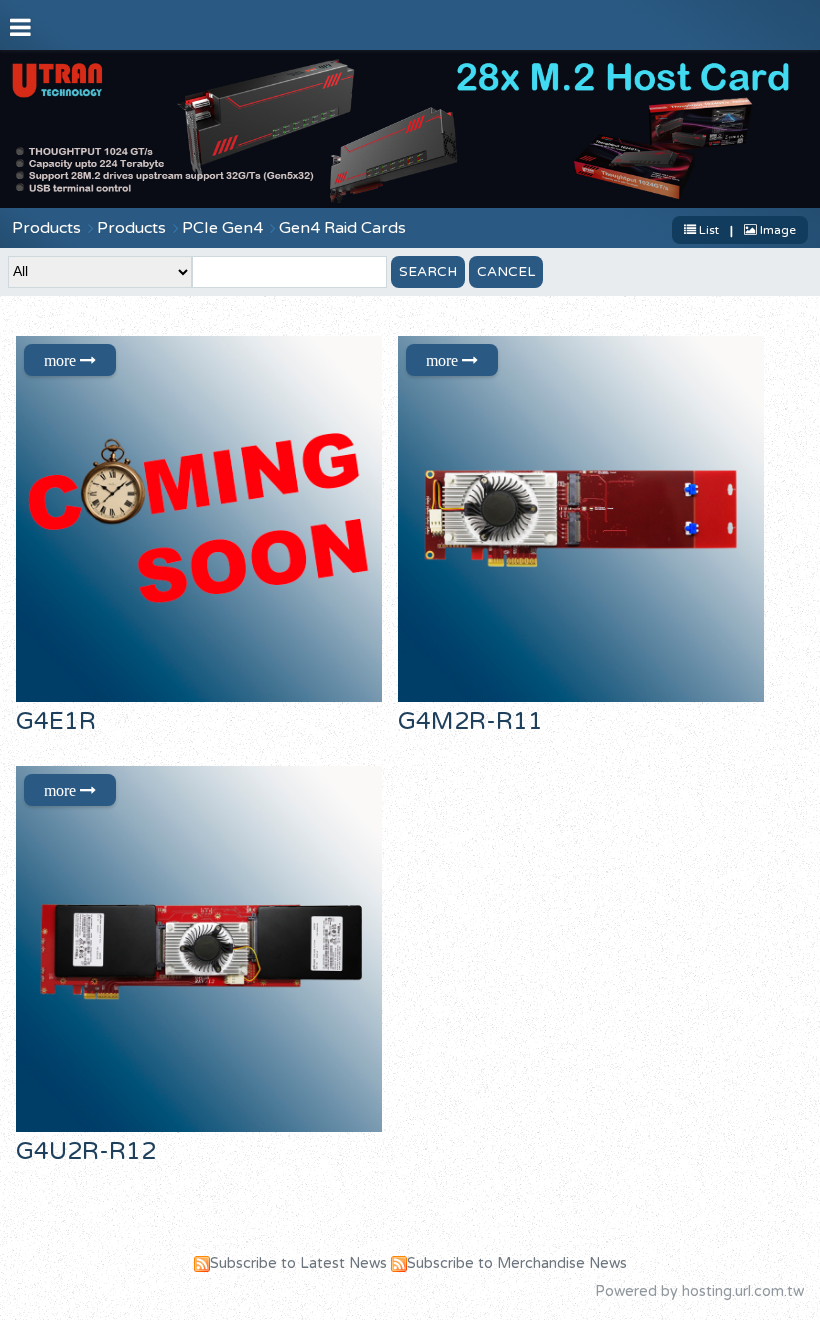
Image (776, 230)
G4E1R (56, 721)
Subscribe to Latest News (298, 1263)
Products (46, 228)
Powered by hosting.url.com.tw (699, 1291)
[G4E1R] (205, 519)
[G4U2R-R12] (205, 949)
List (709, 230)
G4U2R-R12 (86, 1151)
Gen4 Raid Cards (342, 228)
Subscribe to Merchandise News (517, 1263)
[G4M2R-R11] (587, 519)
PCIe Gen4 (222, 228)
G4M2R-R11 (470, 721)
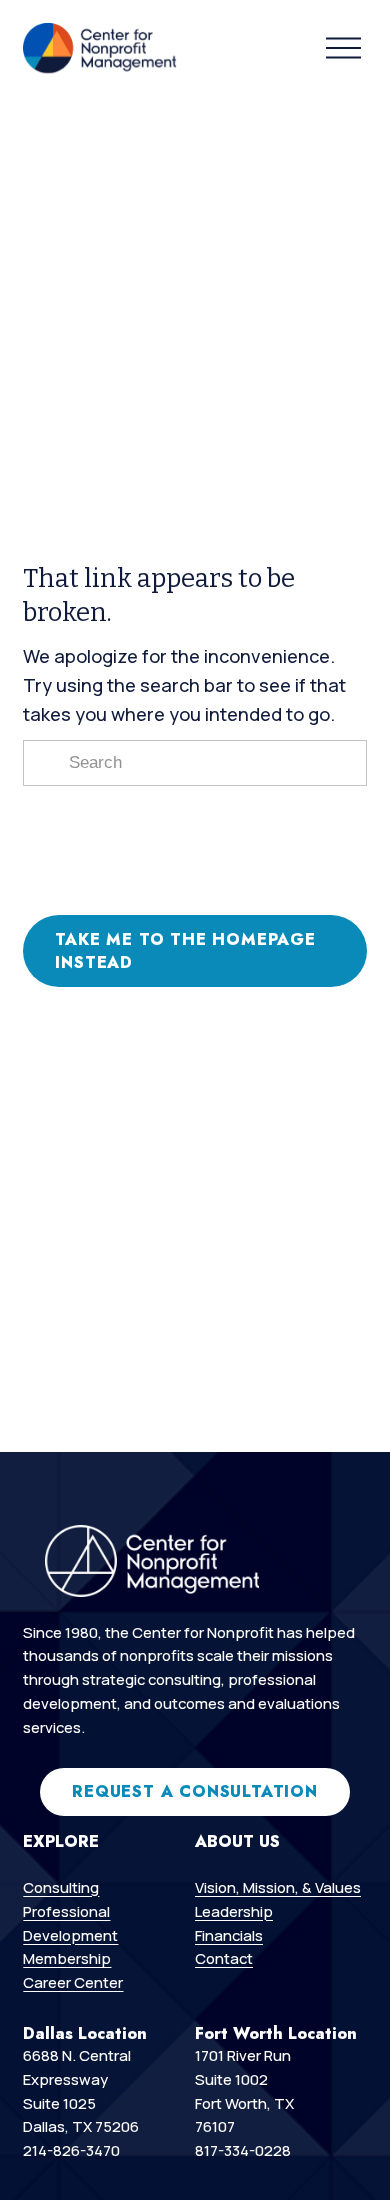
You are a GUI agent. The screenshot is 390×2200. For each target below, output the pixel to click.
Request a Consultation (195, 1791)
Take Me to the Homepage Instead (185, 951)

++++++++++

What is needed is an exact copy of every line from the one with "PCIe Gen4 (222, 228)" to the end of the listing above, with the pictures left out.

PCIe Gen4 (222, 228)
G4M2R-R11 (470, 721)
You are a GUI agent. The screenshot is 390×2200. For each target below, output the pixel to click.
Request a Consultation (195, 1791)
Take Me to the Homepage Instead (185, 951)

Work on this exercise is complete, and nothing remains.